After a delightful day on the road to Wrigley, I headed south into BC. Part 2 of my trip is all about spending some time in Northern BC, to better explore some of the places I saw 6 years ago. One of these spots is Summit Lake on the Alaska Highway.
On my way home in 2013, I drove by the Summit Lake Campground and thought it looked like a great place to camp. It’s all first-come-first-served sites, surrounded by mountains…with some directly on Summit Lake. After a 9 hour drive from NWT, I managed to arrive decently early at 4pm, and snatched one of the best sites!
I also had great camp neighbors. They were a small family on their way to Yukon. We chatted a lot, and they encouraged me in my Summit Peak aspirations.
Summit Peak. It’s a trail across from the campground that goes to the peak of a small mountain. For a seasoned mountain hiker, this trail is considered easy…just a walk in the park. I’m not in shape at all…so even an easy mountain trail is quite daunting…but I have a couple of must hike mountains in Yukon, so I figured this would make a good training mountain.
So the next day, I set off early…knowing that if I was going to be slow I would need lots of time. I hit the trail at 6am. The morning light made for some good pictures and the clouds were just starting to come in. They would get thicker throughout the day.
(each picture is clickable to see it bigger)
As I got close to 2/3 of the way up, the climbing became steeper and there were some harder more technical parts….along with climbing up slippery “scree”, or small loose rocks. I began to think about what it would be like to go back down…the fear started to kick in. The clouds had settled in leaving the peaks of most mountains wrapped in cloud…including mine. I started to convince myself that I didn’t need to get to the peak. I was also getting quite tired and winded at this point. Meanwhile I took a break on a nice flat viewpoint and got some great pictures. I also watched as hikers began to catch up with me, and realized just how far I’d come.

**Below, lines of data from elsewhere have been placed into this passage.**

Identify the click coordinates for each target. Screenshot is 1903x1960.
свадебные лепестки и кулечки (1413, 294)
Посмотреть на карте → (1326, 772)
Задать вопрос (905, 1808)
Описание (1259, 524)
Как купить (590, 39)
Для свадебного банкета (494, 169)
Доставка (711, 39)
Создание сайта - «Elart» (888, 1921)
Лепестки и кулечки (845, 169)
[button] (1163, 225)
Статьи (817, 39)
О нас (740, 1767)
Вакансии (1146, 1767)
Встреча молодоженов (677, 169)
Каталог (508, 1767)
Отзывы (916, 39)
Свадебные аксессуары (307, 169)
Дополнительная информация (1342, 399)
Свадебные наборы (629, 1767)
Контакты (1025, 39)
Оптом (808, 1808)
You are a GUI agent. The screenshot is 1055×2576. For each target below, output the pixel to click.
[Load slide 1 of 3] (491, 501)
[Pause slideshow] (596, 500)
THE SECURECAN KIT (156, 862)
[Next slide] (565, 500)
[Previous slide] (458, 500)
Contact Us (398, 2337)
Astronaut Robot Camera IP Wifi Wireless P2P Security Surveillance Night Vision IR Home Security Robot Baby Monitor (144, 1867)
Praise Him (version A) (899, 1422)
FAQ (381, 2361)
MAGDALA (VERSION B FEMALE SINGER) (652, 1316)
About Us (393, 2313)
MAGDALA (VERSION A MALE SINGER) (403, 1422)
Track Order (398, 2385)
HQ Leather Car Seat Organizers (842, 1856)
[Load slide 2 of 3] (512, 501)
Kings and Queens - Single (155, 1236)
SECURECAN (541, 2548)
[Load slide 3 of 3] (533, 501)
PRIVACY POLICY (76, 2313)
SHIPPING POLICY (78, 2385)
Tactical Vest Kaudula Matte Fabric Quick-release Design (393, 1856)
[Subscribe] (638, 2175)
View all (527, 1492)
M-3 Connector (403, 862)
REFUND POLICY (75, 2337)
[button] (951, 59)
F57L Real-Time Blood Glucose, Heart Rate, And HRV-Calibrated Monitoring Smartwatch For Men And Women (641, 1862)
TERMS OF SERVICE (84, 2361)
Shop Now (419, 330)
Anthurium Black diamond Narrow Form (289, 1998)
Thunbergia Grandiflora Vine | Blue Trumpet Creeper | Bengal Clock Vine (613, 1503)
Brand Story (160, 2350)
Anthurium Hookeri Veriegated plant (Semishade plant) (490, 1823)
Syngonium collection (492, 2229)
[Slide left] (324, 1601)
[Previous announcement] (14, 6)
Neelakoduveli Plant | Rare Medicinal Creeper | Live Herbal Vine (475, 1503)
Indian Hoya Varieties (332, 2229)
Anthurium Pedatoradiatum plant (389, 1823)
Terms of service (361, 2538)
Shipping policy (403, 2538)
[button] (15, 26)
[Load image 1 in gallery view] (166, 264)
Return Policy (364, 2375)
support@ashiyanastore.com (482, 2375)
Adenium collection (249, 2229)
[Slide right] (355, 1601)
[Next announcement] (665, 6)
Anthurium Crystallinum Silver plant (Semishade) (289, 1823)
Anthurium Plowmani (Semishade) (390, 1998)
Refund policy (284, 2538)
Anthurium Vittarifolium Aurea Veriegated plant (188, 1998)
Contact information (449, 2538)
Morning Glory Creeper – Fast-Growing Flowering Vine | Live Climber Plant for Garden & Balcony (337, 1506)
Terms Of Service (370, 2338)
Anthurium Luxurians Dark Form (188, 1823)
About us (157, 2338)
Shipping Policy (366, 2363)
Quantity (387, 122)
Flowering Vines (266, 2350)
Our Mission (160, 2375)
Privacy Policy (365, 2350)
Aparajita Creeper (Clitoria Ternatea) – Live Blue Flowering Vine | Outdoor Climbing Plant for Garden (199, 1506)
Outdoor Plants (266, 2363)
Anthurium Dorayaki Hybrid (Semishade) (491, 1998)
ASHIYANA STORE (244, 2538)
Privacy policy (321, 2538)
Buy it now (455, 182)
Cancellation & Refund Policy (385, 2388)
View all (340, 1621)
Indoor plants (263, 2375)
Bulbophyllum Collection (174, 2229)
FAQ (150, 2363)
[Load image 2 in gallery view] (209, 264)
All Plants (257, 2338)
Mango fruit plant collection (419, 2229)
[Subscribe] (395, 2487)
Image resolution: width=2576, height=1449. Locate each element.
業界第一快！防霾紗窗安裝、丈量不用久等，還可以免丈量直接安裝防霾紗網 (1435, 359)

That guy in neon green was crazy. He looked to be in his late 50’s. He had hiking poles and he was pretty much galloping up the mountain. He was huffing and puffing, but man was he moving. He passed me as I sat, and then later passed me on the way down….still galloping. No idea how he didn’t fall and kill himself at that pace.
A young couple had passed me earlier on. As I sat…convincing myself the view didn’t get any better…they came back down from the peak. I asked how it was and if they thought it was worth it, considering the clouds. They said it was very surreal and that I must do it. That convinced me that I couldn’t flake out on this. So I got up and started moving.
The last bit was kind of crazy…at least for an uninitiated mountain hiker like myself. It got a bit more technical, and I started to wonder how in the world was I going to come back down. There was a short ridge to walk before the summit, and I started to see exactly what I had wondered/feared/wanted to experience.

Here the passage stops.